Heading into Week 3, the Bucs are undefeated, and Mayfield is playing like a QB1 — subversive for the Mayfield haters, and there are many.
Mayfield is winning; the Bucs are well coordinated; so is this the start of a Mayfield Renaissance?
Could the former No. 1 pick find redemption in Tampa Bay after failing to spark confidence in Cleveland, Carolina or Los Angeles?
Figuring out Mayfield, and where he ranks in the NFL, is tough.
Mayfield’s ceiling is being the No. 1 pick, but his floor is competing for the Bucs’ job against the untrustworthy Kyle Trask. There’s hardly an in-between with Baker.
He may not be close to elite or reliable, but Baker is working in Tampa Bay … for now.
The glaring dilemma for the Bucs offense and Mayfield is the weak competition they’ve faced to start the year.
Tampa Bay edged the Minnesota Vikings in Week 1 (20-17) and handled everyone’s favorite Chicago Bears (27-17) in Week 2.

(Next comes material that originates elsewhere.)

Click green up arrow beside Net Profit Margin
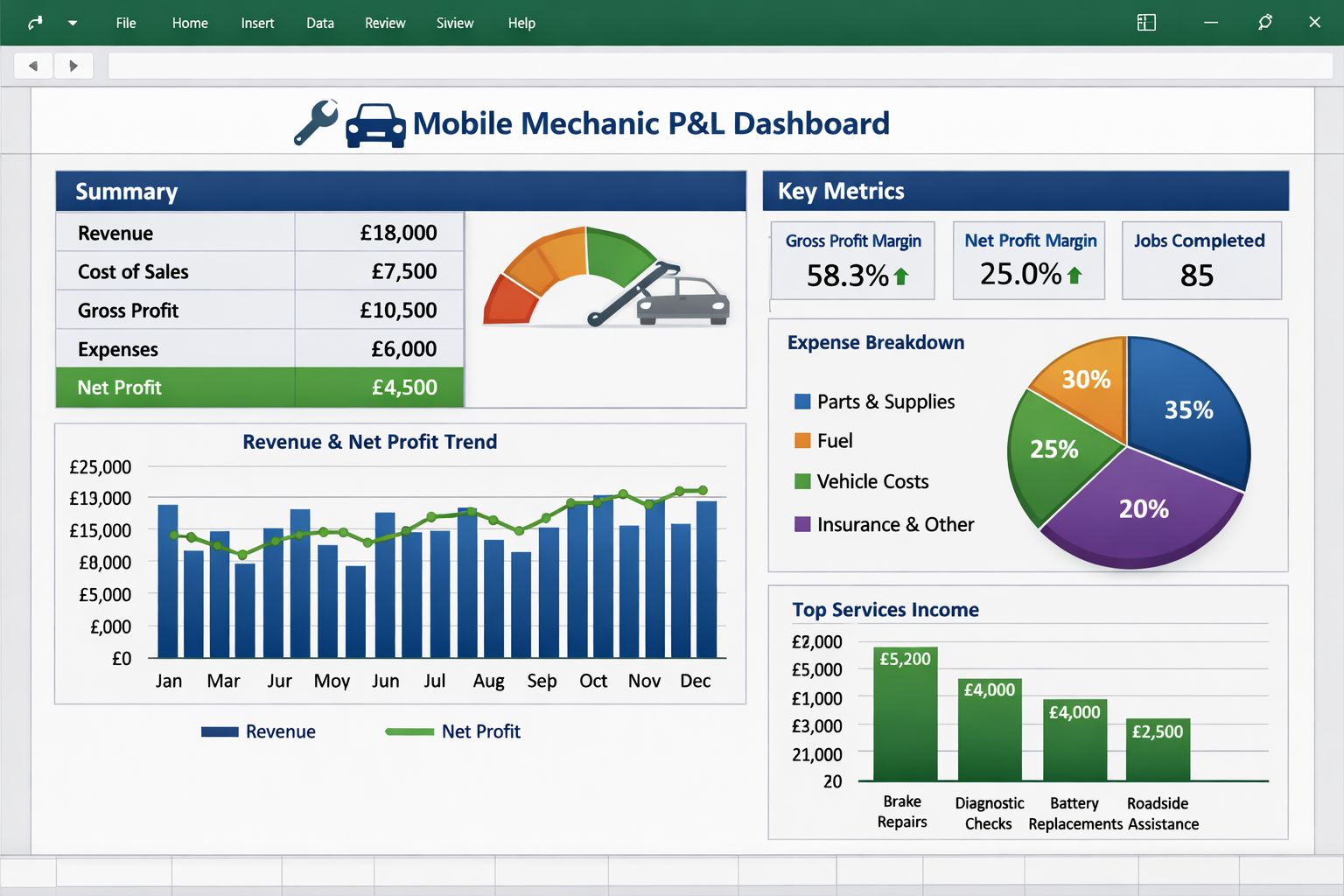 pos(1074,276)
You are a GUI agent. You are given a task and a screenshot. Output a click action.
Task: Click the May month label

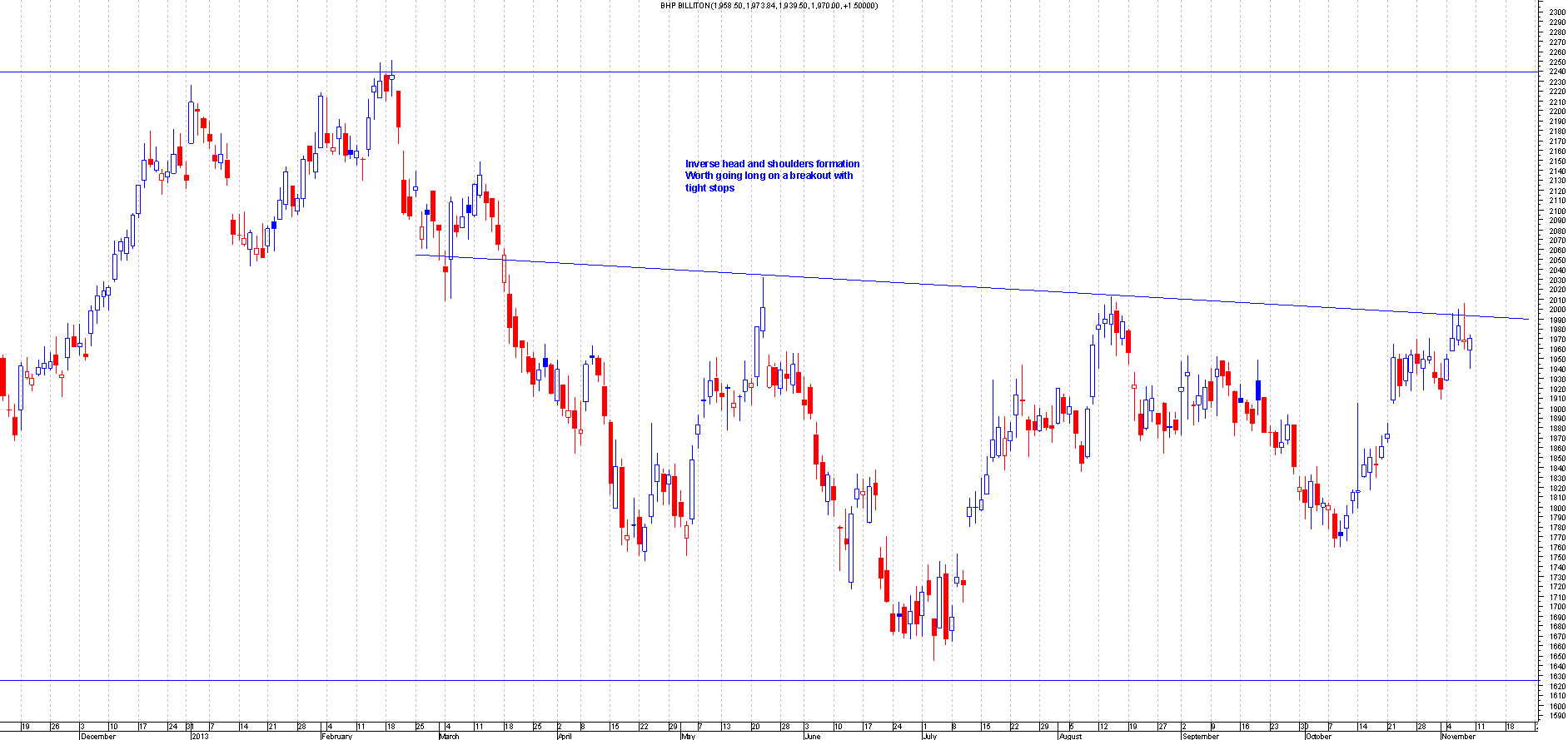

Still, Mayfield’s leadership of the offense has been unquestionably impressive.
Mayfield led a conservative attack against the porous Vikings defense, throwing for 173 yards (21 of 34) and two touchdowns (94.4 rating). Facing Minnesota, you’d hope for an improved passing yards total, but Mayfield got the job done.
Facing Chicago, Mayfield showed off an extra gear to his attack under Bucs OC Dave Canales. Mayfield threw for 317 yards and one touchdown. Popping most off the stat sheet was Mayfield’s completion percentage of 76. 5.
To figure out this Mayfield hype, think of Baker as the same guy from his past circumstances. He is undersized and highly accurate but unable to execute the occasional splash play to keep his offense in contests.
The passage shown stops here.